La ciudad fue erigida en el confín de una llanura sin matices, entre pajonales inservibles tanto para la alimentación como para la cestería, a orillas de un río cuya única gracia es su anchura descomunal. Aunque Borges trató de atribuirle un pasado, el que ahora tiene es también liso, sin otros hechos heroicos que los improvisados por sus poetas y pintores, y, cada vez que uno toma en las manos cualquier fragmento de pasado, lo ve disolverse en un monótono presente. Siempre fue una ciudad en la que abundaban los pobres y se debía caminar a saltos para esquivar las cagadas de perros. Su única belleza es la que le atribuye la imaginación humana. No está rodeada por el mar y las colinas como Hong Kong y Nagasaki, ni la atraviesa una corriente por la que han navegado siglos de civilización como Londres, París, Florencia, Budapest, Ginebra, Praga y Viena. Ningún viajero llega a Buenos Aires porque está de paso en el camino hacia otra parte.

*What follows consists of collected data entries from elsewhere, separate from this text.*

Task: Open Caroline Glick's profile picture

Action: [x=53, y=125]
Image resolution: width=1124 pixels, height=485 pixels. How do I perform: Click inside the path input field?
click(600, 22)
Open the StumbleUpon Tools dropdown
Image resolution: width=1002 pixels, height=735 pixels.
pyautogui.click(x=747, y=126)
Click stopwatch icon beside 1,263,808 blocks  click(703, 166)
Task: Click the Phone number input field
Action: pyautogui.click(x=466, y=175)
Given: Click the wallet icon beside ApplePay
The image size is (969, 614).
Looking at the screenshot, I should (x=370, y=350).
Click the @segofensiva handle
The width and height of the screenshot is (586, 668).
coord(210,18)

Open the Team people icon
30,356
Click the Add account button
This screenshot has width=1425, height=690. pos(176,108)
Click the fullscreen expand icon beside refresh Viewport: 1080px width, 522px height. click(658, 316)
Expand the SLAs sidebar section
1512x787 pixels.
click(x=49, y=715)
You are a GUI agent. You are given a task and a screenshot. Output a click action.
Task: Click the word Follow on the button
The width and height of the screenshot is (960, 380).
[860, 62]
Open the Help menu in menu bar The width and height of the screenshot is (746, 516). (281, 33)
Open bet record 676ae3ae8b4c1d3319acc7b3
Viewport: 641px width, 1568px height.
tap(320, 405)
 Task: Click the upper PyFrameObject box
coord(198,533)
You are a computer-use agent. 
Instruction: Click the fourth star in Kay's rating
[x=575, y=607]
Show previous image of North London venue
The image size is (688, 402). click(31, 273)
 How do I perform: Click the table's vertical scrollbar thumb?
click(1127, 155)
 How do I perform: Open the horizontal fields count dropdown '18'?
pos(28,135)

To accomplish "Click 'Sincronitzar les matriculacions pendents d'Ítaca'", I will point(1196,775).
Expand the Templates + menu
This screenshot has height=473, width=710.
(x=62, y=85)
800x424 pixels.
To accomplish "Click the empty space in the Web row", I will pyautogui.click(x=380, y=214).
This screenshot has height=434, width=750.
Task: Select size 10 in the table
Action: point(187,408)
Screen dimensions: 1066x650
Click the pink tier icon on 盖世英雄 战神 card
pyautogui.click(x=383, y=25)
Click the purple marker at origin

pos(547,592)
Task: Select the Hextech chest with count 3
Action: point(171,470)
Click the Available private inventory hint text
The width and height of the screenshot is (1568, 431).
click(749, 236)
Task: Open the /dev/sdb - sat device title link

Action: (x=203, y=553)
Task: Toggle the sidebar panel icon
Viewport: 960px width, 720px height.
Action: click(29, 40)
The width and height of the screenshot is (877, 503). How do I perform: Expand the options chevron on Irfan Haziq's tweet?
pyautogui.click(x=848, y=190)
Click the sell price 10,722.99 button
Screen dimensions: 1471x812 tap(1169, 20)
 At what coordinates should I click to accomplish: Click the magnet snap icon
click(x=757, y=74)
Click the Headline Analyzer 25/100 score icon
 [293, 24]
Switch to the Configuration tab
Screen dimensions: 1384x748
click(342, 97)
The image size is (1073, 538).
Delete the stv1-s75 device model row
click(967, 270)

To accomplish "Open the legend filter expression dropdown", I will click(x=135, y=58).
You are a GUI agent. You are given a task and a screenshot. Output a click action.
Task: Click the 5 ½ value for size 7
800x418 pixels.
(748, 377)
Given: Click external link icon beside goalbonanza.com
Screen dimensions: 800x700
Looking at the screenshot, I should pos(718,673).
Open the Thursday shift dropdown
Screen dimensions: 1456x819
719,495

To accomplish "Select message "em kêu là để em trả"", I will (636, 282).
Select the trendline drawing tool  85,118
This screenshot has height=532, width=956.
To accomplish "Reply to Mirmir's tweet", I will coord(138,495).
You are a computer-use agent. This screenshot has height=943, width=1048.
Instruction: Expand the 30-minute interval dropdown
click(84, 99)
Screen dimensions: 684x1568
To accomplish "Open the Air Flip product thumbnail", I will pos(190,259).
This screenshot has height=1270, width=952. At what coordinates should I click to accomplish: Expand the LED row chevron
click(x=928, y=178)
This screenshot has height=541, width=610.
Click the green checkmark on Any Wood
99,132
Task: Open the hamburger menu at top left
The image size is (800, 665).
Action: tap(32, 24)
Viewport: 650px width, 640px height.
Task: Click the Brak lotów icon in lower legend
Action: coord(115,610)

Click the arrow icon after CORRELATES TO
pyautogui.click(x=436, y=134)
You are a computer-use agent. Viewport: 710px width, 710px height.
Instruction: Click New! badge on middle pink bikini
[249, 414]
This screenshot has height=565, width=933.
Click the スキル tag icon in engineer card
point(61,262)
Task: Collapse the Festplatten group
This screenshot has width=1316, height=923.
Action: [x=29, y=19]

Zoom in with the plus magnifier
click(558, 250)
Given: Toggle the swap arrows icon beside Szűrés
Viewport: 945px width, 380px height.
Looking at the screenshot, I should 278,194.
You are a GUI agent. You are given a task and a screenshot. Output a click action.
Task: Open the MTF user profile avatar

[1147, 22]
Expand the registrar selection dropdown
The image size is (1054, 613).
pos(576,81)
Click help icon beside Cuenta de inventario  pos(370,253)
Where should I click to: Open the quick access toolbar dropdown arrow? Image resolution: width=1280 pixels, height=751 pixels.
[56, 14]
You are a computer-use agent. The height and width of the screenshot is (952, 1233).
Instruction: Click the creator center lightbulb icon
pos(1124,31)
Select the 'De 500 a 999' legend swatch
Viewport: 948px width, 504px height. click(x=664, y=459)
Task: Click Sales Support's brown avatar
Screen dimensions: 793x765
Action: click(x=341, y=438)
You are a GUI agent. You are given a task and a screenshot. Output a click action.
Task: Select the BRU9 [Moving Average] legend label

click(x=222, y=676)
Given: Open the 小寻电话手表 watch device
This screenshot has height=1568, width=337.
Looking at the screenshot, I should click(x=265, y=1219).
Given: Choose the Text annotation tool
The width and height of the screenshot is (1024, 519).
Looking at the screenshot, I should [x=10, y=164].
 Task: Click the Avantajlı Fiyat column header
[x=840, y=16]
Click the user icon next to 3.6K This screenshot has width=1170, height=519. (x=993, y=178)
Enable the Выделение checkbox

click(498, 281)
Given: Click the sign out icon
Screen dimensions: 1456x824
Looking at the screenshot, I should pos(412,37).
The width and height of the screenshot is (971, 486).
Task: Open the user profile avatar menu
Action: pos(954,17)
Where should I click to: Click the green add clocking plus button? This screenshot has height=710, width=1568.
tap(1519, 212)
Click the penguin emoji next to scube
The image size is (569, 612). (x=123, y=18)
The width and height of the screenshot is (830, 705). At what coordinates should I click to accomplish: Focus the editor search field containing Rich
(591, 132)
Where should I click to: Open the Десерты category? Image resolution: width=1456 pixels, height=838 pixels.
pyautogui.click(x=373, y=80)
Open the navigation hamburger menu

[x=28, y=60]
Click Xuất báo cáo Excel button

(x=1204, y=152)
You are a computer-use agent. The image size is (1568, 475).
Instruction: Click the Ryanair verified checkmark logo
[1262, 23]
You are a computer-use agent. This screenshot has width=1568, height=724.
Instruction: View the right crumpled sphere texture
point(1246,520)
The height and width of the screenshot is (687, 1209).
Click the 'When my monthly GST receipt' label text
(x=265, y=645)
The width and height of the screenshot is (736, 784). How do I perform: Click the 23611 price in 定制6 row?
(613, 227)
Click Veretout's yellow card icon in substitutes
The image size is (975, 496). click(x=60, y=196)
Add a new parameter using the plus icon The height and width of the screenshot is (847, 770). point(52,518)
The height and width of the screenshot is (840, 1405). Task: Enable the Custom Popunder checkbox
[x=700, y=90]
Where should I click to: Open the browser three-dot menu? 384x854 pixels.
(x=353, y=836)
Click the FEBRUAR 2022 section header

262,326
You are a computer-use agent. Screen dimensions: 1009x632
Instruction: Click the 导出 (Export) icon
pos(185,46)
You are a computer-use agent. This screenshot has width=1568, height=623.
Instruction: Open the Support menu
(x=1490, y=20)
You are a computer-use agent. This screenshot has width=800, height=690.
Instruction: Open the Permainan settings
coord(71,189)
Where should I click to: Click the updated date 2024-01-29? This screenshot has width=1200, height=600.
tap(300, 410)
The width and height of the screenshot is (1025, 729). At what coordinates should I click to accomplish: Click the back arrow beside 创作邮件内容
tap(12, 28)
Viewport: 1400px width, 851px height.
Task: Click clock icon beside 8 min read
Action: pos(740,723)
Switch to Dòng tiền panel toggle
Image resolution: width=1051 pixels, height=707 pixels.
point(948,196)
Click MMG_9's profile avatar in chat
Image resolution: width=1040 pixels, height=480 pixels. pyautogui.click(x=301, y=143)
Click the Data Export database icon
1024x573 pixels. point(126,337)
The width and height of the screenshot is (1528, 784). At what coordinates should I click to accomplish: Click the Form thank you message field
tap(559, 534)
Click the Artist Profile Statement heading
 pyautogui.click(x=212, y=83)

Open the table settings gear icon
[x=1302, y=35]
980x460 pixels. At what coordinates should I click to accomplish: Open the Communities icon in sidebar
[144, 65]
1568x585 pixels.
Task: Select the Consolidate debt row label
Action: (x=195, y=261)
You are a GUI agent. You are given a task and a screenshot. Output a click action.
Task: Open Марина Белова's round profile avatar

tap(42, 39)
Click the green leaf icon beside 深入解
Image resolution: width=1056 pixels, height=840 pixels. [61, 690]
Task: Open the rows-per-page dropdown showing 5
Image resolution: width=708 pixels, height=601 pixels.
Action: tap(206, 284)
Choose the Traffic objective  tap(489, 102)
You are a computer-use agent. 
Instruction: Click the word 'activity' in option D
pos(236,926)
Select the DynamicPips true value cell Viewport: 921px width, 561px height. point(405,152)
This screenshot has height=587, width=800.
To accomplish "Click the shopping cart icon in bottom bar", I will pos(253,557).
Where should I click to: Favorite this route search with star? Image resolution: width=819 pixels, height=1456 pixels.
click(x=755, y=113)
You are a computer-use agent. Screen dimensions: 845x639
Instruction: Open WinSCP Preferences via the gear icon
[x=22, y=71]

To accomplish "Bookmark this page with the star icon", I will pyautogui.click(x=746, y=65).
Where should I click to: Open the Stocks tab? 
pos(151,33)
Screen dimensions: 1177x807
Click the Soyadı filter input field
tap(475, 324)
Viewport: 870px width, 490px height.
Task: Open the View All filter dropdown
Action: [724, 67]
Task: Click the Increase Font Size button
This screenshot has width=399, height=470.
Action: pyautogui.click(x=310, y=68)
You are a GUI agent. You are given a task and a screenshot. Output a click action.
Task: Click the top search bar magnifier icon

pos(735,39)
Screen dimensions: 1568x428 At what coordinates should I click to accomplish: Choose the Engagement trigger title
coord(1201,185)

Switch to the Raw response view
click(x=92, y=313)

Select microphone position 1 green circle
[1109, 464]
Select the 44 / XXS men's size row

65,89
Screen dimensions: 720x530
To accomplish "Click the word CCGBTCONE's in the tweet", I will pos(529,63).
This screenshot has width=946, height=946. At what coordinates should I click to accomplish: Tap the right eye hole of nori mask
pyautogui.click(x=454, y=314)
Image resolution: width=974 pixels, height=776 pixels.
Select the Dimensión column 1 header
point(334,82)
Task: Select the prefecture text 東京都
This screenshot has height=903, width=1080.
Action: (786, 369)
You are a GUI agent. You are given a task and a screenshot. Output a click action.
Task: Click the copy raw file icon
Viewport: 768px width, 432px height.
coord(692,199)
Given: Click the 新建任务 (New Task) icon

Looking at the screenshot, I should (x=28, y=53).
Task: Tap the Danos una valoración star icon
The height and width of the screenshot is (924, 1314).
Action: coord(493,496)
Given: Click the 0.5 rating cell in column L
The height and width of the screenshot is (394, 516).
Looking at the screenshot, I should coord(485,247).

Más allá de la ciudad no hay otra parte: a los espacios de nada que se abren al sur ya los llamaban, en los mapas del siglo XVI, Tierra del Mar Incógnito, Tierra del Círculo y Tierra de los Gigantes, que eran los nombres alegóricos de la inexistencia.
Sin embargo, la naturaleza depara a veces, en el centro mismo de la ciudad, visiones inalcanzables en otras partes, como el amanecer contemplado desde el balcón más alto del hotel Plaza Francia. Cuando el globo del sol, inmenso como el cielo, se alza sobre la avenida del Libertador y sus lenguas de oro lamen los parques y las suntuosas embajadas, uno se siente tocado por la revelación de que no puede existir lugar de belleza tan suprema como la del Buenos Aires de ese instante. Debajo, el tránsito es caudaloso. Cientos de automóviles se mueven a paso lento por la avenida, mientras la luz, antes de caer desangrada entre las hojas de los árboles, embiste el bronce de los monumentos y quema la cresta de las torres.
Sólo una ciudad que ha renegado tanto de la belleza puede tener, aun en la adversidad, una belleza tan sobrecogedora.